All of a sudden anomalous technology is front and center in the mainstream news. The New York Times on December 16 published an article about the Pentagon’s $22 million “Advanced Aerospace Threat Identification” program that investigated reports of UFO sightings. The program officially ended in 2012, but actually continued in secrecy led by Pentagon military intelligence official Luiz Elizondo who resigned from the program in October 2017 because of what he thought was excessive secrecy and from internal opposition.

The following video shows Mr. Elizondo being interviewed on CNN by Erin Burnett about his participation in the program, along with some footage of a US Military encounter with an anomalous craft.

In the interview, Elizondo states that there is still a lot that is unknown about some of the observations made in the program, but he says that they have identified some “very, very interesting anomalous type of aircraft, things that don’t any obvous flight surfaces, any obvious forms of propulsion, and maneuvering in ways that include extreme maneuverability, beyond, I would submit, the healthy g-forces of a human or anything biological, hypersonic velocities, low observability, positive lift — again seemingly defying the laws of aerodynamics . . . I will tell you unequivocally that through the observations, scientific methodologies that were applied to look at this phenomenon, that these aircraft are displaying characteristics that are not currently within the US inventory, nor any foreign inventory that we are aware of.”

Former Nevada Senator and Senate Majority leader Harry Reid was a leading force behind the program, and much of the research of the program was carried out by Navada billionaire entrepreneur Robert Bigelow. Bigelow told the New York Times that he considers the United States to be the most backward country in its approach to UFO phenomena: “Our scientists are scared of being ostracized, and our media is scared of the stigma.”
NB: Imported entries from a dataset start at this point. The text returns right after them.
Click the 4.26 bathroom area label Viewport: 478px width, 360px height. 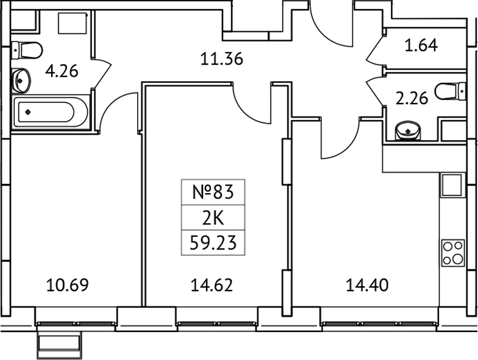(x=62, y=71)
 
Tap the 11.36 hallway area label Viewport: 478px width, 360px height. (x=222, y=59)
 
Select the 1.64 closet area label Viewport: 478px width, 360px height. (x=421, y=45)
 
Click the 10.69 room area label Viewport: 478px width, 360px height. (x=68, y=284)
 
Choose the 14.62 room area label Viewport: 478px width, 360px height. (x=212, y=284)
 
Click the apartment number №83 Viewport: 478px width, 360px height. (x=213, y=192)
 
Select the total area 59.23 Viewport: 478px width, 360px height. (x=213, y=244)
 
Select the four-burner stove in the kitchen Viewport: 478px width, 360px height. (x=453, y=252)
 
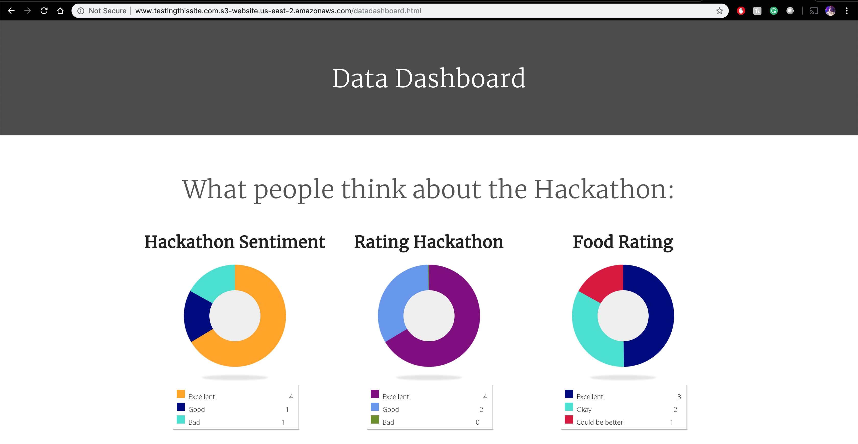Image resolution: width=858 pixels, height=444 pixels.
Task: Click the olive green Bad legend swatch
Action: (375, 420)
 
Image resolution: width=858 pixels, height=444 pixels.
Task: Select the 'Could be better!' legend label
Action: (601, 422)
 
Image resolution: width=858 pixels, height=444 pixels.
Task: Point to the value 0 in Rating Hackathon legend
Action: (477, 422)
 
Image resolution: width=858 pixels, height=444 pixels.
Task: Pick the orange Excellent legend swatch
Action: (181, 394)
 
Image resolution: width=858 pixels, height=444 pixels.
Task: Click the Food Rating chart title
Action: (623, 242)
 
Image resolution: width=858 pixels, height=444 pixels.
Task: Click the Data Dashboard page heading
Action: (429, 78)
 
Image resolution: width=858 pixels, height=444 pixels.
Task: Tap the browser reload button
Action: (44, 11)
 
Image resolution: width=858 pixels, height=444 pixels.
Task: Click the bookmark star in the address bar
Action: (719, 11)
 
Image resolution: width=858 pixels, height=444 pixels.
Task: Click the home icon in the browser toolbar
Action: (60, 11)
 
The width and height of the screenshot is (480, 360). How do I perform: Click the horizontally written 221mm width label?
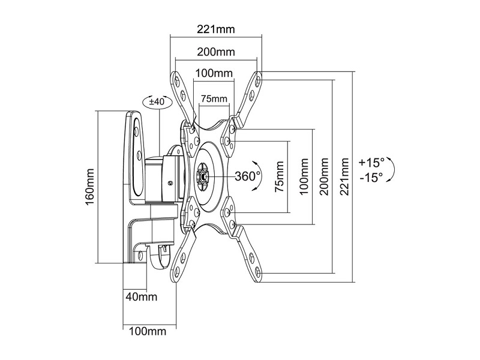216,28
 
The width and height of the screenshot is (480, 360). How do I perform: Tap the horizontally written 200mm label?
216,51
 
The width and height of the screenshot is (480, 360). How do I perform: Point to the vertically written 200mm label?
324,176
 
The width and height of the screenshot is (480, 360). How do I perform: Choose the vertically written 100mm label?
304,176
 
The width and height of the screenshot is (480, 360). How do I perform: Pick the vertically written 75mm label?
279,176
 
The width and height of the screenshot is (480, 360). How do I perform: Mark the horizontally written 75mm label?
214,98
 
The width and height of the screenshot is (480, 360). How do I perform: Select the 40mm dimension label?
142,296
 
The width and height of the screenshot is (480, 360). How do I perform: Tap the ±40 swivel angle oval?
157,102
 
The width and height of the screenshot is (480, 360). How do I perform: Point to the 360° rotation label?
247,176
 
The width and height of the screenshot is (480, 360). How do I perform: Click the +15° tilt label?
372,162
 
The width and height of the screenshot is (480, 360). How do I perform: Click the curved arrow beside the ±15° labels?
391,169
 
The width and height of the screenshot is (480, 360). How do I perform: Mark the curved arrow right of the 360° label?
257,176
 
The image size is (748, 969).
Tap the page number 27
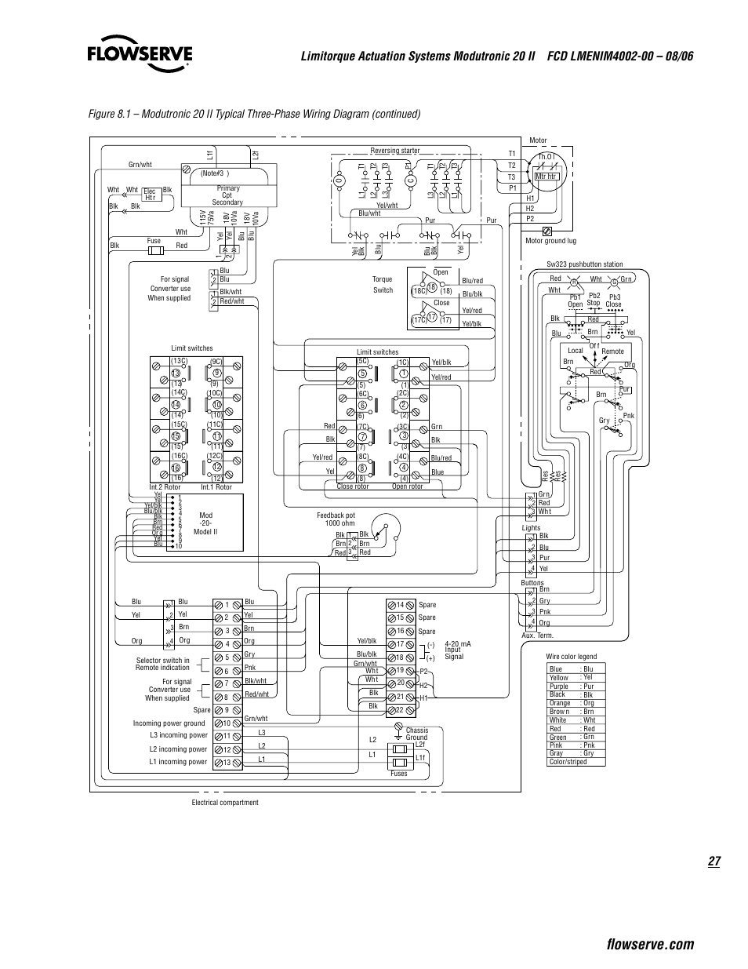click(x=713, y=862)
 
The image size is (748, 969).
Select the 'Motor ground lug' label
click(x=550, y=241)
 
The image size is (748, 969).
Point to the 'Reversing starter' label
click(x=394, y=151)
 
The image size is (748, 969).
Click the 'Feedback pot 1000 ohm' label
click(x=336, y=519)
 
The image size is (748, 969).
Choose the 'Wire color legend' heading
click(x=571, y=657)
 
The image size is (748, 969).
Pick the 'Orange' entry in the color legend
click(x=560, y=703)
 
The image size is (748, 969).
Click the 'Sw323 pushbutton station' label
click(x=584, y=264)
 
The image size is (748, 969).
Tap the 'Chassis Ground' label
click(x=416, y=734)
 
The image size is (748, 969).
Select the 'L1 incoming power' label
click(x=178, y=761)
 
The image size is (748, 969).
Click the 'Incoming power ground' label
click(x=169, y=723)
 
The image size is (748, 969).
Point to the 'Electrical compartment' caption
click(x=224, y=802)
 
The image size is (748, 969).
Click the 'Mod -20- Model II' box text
click(x=205, y=523)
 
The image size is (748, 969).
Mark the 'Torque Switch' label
click(x=382, y=285)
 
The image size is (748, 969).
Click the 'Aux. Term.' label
click(x=537, y=636)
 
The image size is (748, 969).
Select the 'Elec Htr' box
click(x=151, y=194)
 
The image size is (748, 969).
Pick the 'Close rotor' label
click(x=352, y=486)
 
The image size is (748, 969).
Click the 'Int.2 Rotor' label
click(x=165, y=487)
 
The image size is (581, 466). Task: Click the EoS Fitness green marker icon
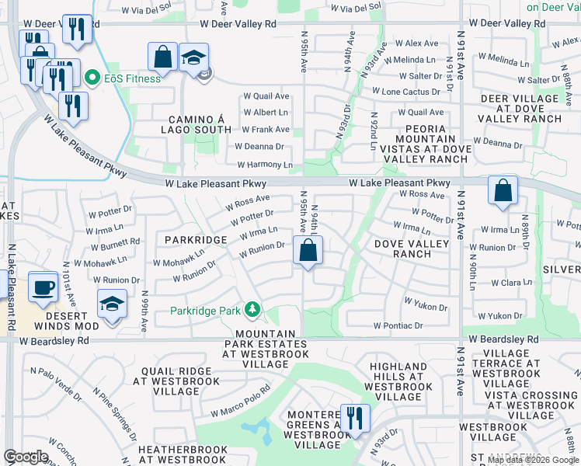92,78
According to the New York Times article, Senator Reid pushed for more secrecy over the program, recommending that it be given a “restricted special access program” designation. Luis Elizondo, on the other hand, after resigning from the Pentagon has joined with a commercial venture, a Public Benefit Corporation called To The Stars Academy of Arts and Science which has the goal of bringing more attention to the subject of transformative technologies that could benefit the human race.

The New York Times story has triggered a host of coverage in the news media across the United States, and around the world. Over recent decades there have been thousands and thousands of reports of unidentified aircraft doing things that could not be possible with known human technologies, but which have been mostly ignored or dismissed by mainstream science and the press — this is the stigma that Robert Bigelow refers to. With more openness, that might change.